## Exercise requirements
Up to and including the line containing "Click the volume", please reproduce the lines of the listing below, starting from the top.

## Data extracts
────────────────
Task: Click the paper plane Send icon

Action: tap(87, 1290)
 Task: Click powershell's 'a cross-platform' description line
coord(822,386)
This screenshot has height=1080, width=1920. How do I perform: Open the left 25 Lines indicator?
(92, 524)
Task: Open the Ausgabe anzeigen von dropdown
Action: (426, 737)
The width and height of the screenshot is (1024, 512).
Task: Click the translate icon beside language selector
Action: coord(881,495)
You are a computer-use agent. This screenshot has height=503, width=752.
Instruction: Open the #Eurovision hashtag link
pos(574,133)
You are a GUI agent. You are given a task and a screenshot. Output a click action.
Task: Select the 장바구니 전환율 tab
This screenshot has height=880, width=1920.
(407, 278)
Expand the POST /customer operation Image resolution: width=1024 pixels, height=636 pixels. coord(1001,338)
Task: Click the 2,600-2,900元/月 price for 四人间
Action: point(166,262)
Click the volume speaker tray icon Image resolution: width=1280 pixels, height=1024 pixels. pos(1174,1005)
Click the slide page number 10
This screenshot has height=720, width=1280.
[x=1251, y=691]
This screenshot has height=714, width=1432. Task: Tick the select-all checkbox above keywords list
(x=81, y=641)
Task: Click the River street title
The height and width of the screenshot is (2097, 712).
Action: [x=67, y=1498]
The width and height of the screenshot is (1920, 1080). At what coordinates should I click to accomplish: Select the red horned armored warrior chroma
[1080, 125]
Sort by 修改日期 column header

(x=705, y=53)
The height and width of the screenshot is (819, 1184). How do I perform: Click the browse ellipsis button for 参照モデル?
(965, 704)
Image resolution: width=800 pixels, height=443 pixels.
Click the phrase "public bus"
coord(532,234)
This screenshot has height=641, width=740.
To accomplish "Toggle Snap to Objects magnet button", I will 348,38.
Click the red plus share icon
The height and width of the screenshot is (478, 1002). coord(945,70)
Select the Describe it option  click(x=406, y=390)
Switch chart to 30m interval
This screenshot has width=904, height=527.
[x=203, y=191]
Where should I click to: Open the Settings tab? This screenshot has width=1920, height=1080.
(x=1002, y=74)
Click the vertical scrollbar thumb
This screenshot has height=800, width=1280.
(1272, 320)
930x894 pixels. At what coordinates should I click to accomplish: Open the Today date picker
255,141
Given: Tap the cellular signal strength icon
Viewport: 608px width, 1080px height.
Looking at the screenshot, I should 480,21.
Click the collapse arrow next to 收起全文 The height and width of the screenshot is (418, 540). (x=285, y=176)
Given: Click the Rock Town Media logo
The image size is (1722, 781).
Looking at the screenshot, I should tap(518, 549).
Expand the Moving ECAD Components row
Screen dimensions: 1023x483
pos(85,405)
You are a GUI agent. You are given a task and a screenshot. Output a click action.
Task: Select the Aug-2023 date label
────────────────
## Exercise output
Task: Click the paper plane Send icon

Action: tap(87, 1290)
 Task: Click powershell's 'a cross-platform' description line
coord(822,386)
This screenshot has height=1080, width=1920. How do I perform: Open the left 25 Lines indicator?
(92, 524)
Task: Open the Ausgabe anzeigen von dropdown
Action: (426, 737)
The width and height of the screenshot is (1024, 512).
Task: Click the translate icon beside language selector
Action: coord(881,495)
You are a computer-use agent. This screenshot has height=503, width=752.
Instruction: Open the #Eurovision hashtag link
pos(574,133)
You are a GUI agent. You are given a task and a screenshot. Output a click action.
Task: Select the 장바구니 전환율 tab
This screenshot has height=880, width=1920.
(407, 278)
Expand the POST /customer operation Image resolution: width=1024 pixels, height=636 pixels. coord(1001,338)
Task: Click the 2,600-2,900元/月 price for 四人间
Action: point(166,262)
Click the volume speaker tray icon Image resolution: width=1280 pixels, height=1024 pixels. pos(1174,1005)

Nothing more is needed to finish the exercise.